* [PROBLEM REQUIREMENTS]: Extract, word for word, each line from the line holding "At what coordinates" through the end of the records. Omit every picture.

----- AVAILABLE DATA -----

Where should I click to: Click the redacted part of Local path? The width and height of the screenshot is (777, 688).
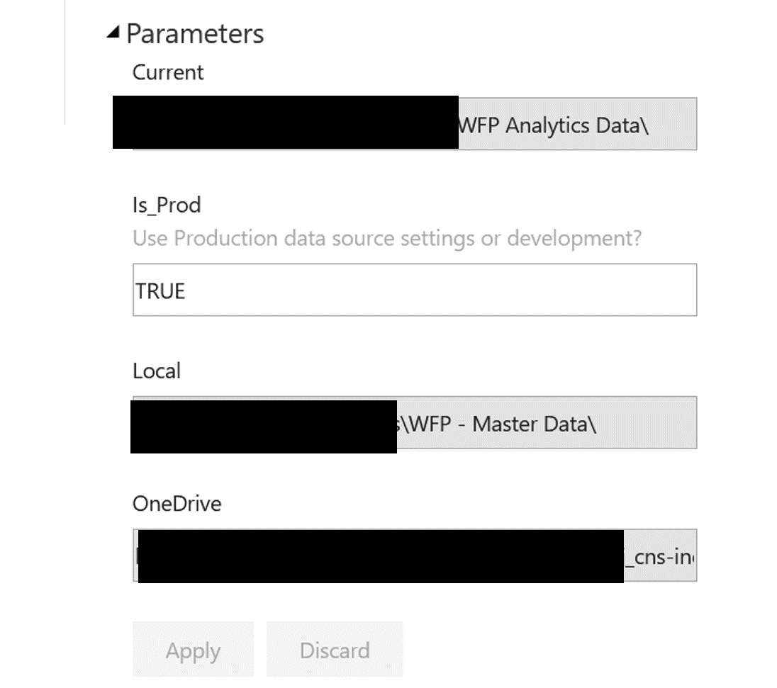pos(263,425)
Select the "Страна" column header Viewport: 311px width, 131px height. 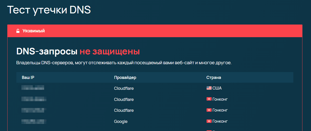pyautogui.click(x=214, y=77)
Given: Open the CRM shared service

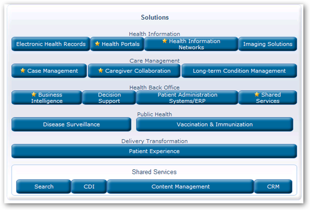Looking at the screenshot, I should [x=273, y=186].
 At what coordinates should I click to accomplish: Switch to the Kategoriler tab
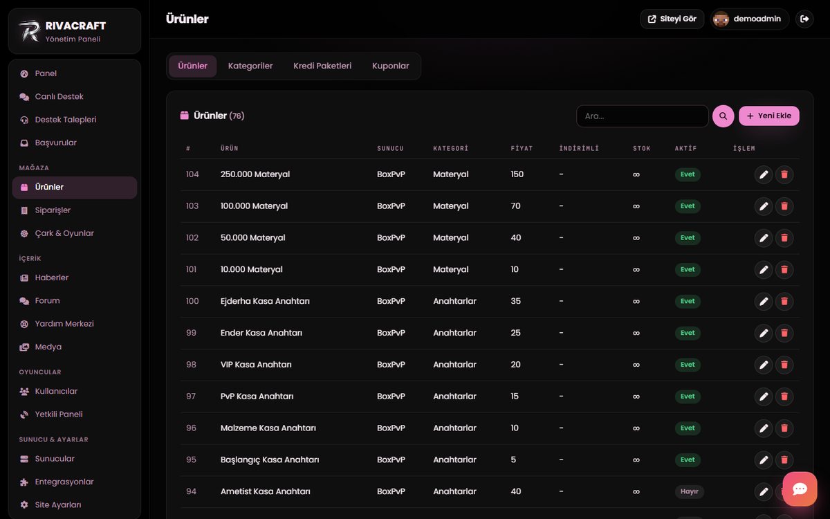coord(250,66)
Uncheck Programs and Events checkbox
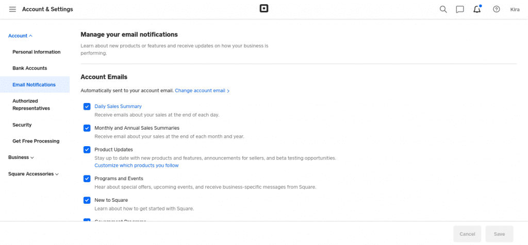528x245 pixels. 87,179
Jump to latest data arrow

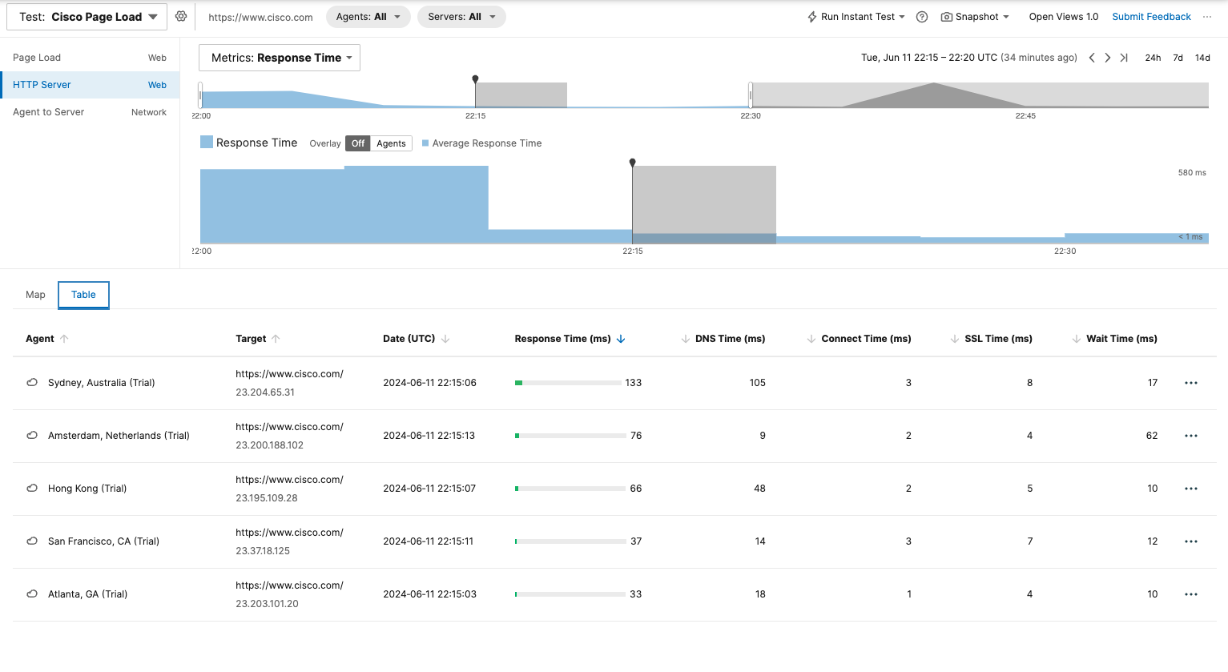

-----

* [ANSWER TO THIS EXERCISE]:
 At what coordinates should I click to accomplish: Switch to the Kategoriler tab
coord(250,66)
Uncheck Programs and Events checkbox
528x245 pixels. 87,179
Jump to latest data arrow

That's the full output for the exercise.